◆ **PROMPT**: In the records below, some lines hold the word "agent". Copy each of those lines.

◆ **GIVEN DATA**:
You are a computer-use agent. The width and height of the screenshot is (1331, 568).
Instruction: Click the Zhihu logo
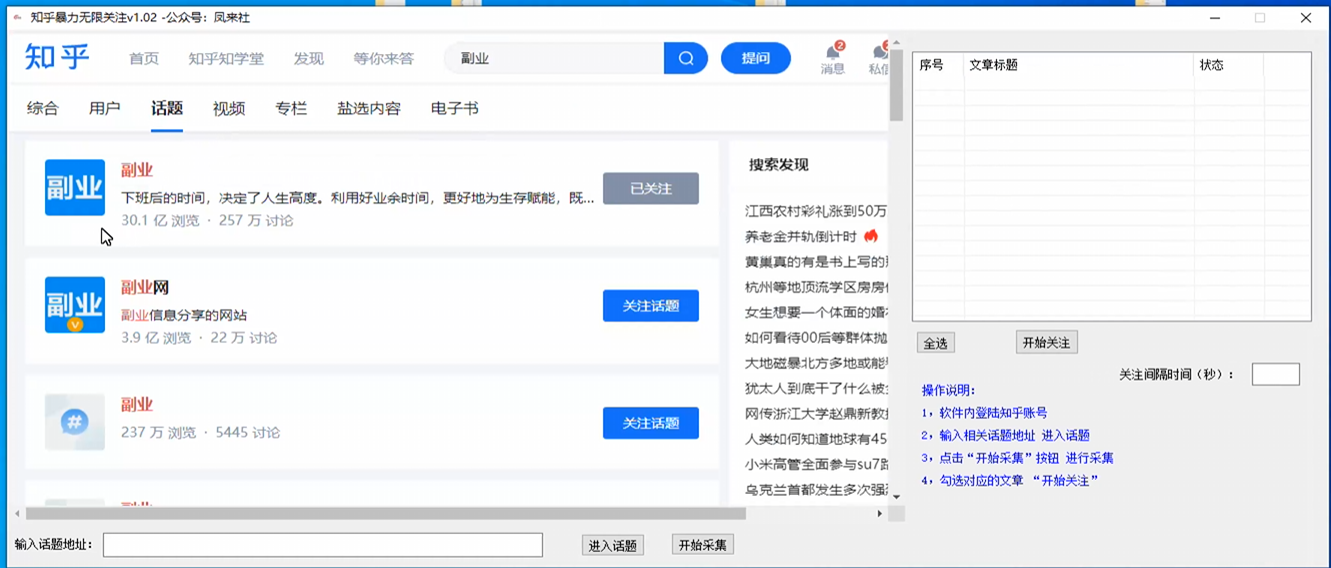(x=57, y=57)
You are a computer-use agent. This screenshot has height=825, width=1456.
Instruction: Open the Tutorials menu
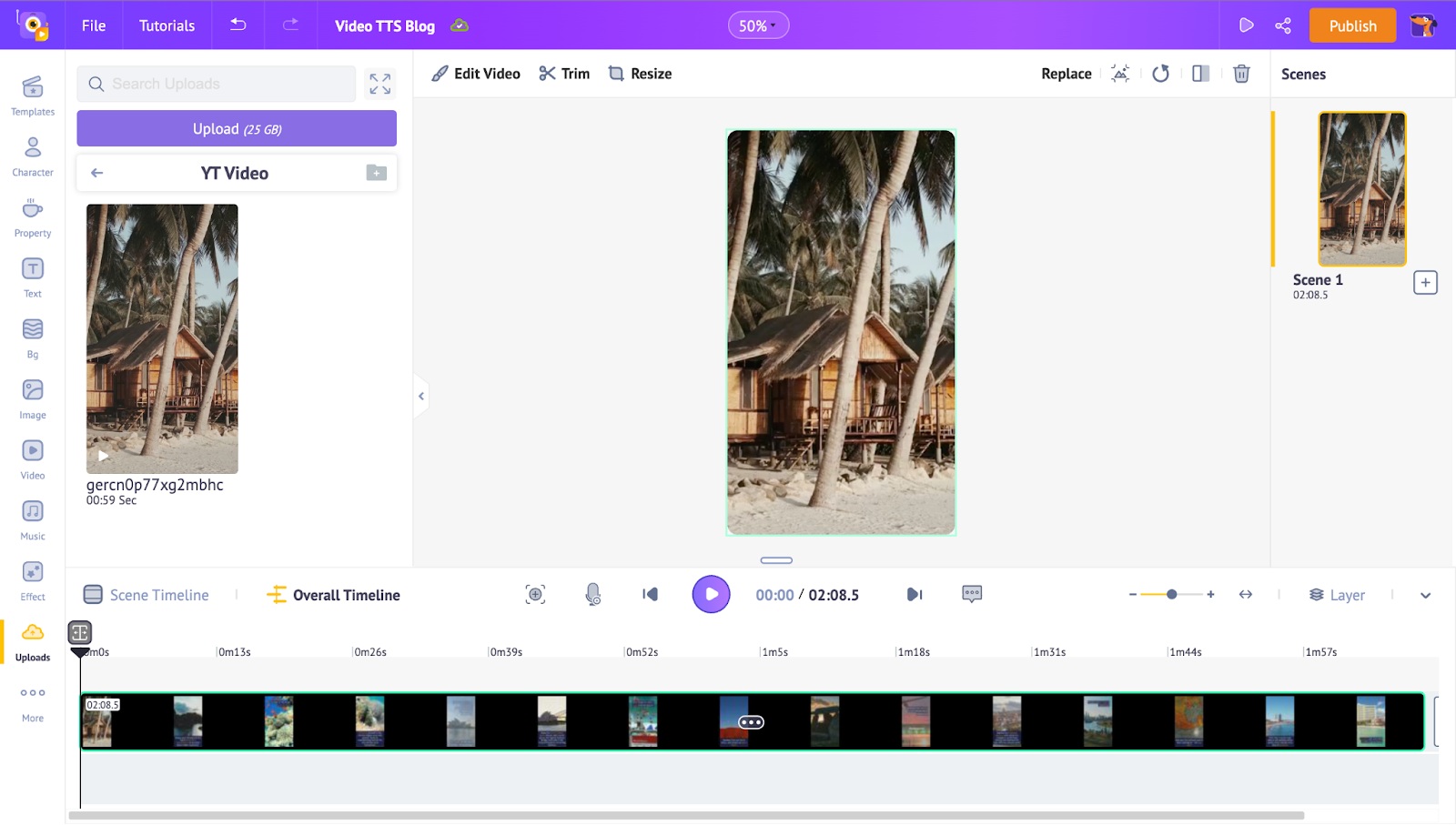point(167,25)
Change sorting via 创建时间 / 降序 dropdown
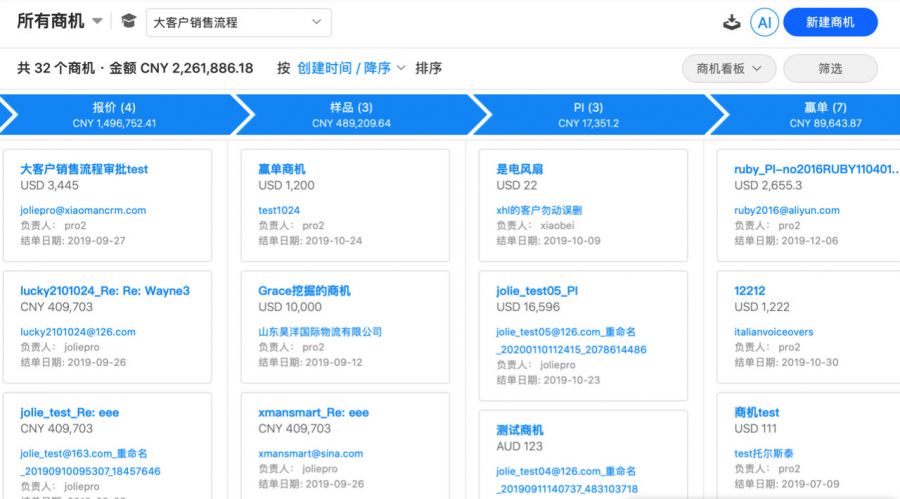900x499 pixels. point(351,68)
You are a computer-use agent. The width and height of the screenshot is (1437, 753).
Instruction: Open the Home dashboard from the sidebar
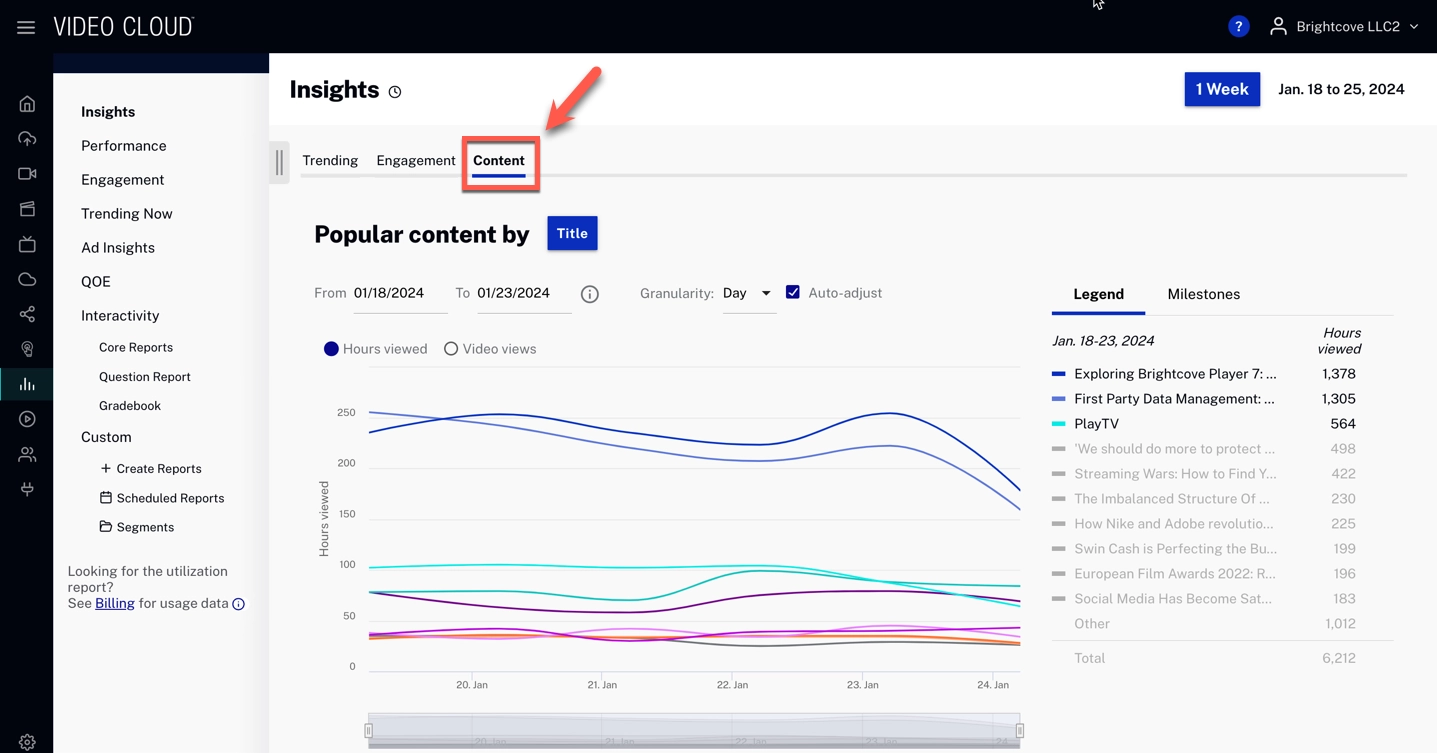[x=27, y=103]
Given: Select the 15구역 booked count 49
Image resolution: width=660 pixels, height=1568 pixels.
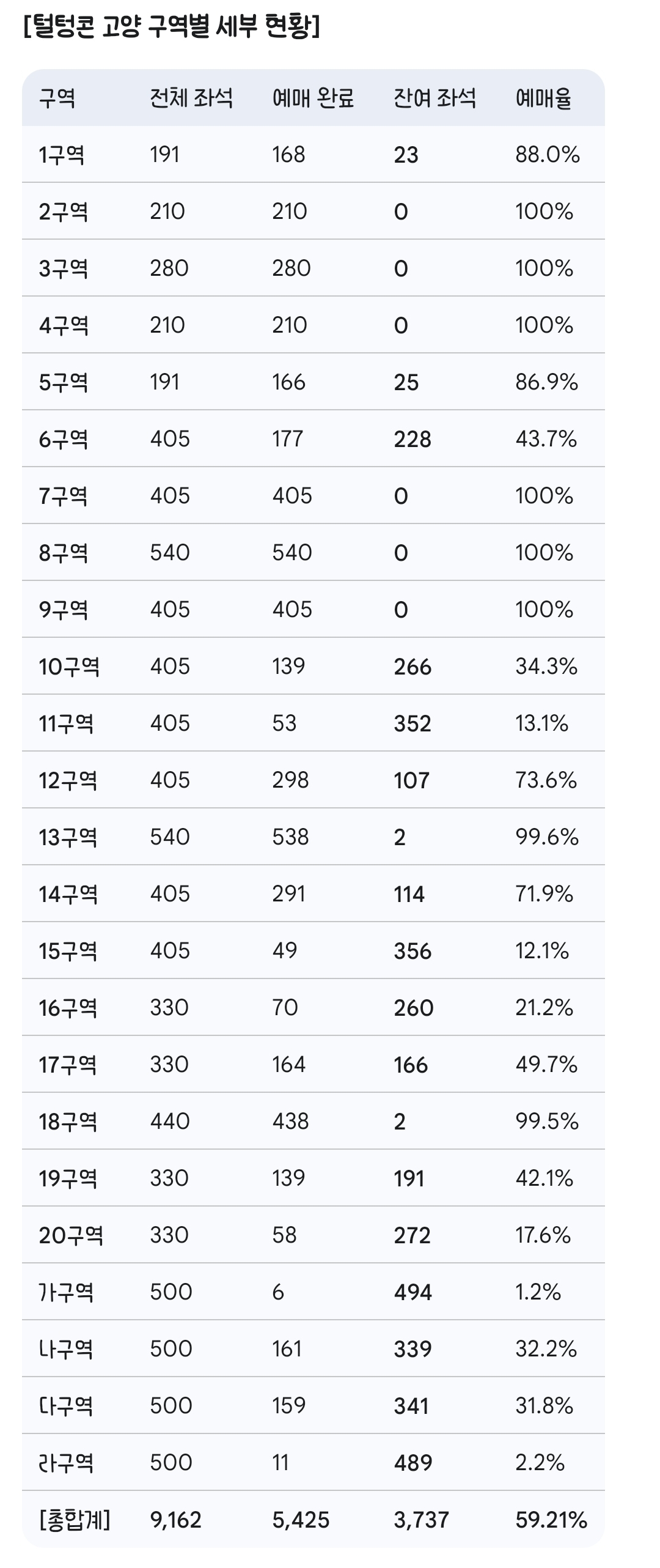Looking at the screenshot, I should point(285,950).
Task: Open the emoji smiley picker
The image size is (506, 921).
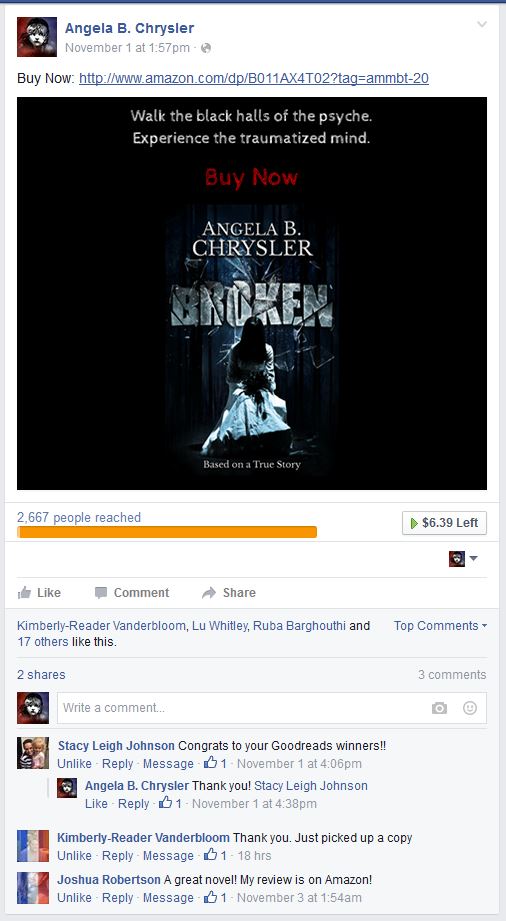Action: pyautogui.click(x=470, y=708)
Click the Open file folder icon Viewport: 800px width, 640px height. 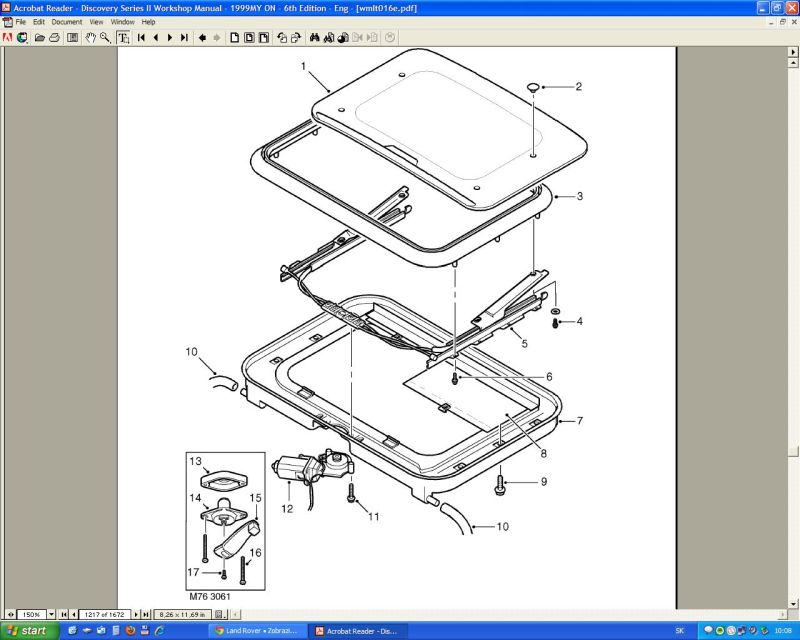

◆ **ANSWER TO THIS PROBLEM**:
You are a computer-use agent. The width and height of the screenshot is (1331, 568).
You are a computer-use agent. This screenshot has height=825, width=1456.
You are a computer-use agent. The width and height of the screenshot is (1437, 753).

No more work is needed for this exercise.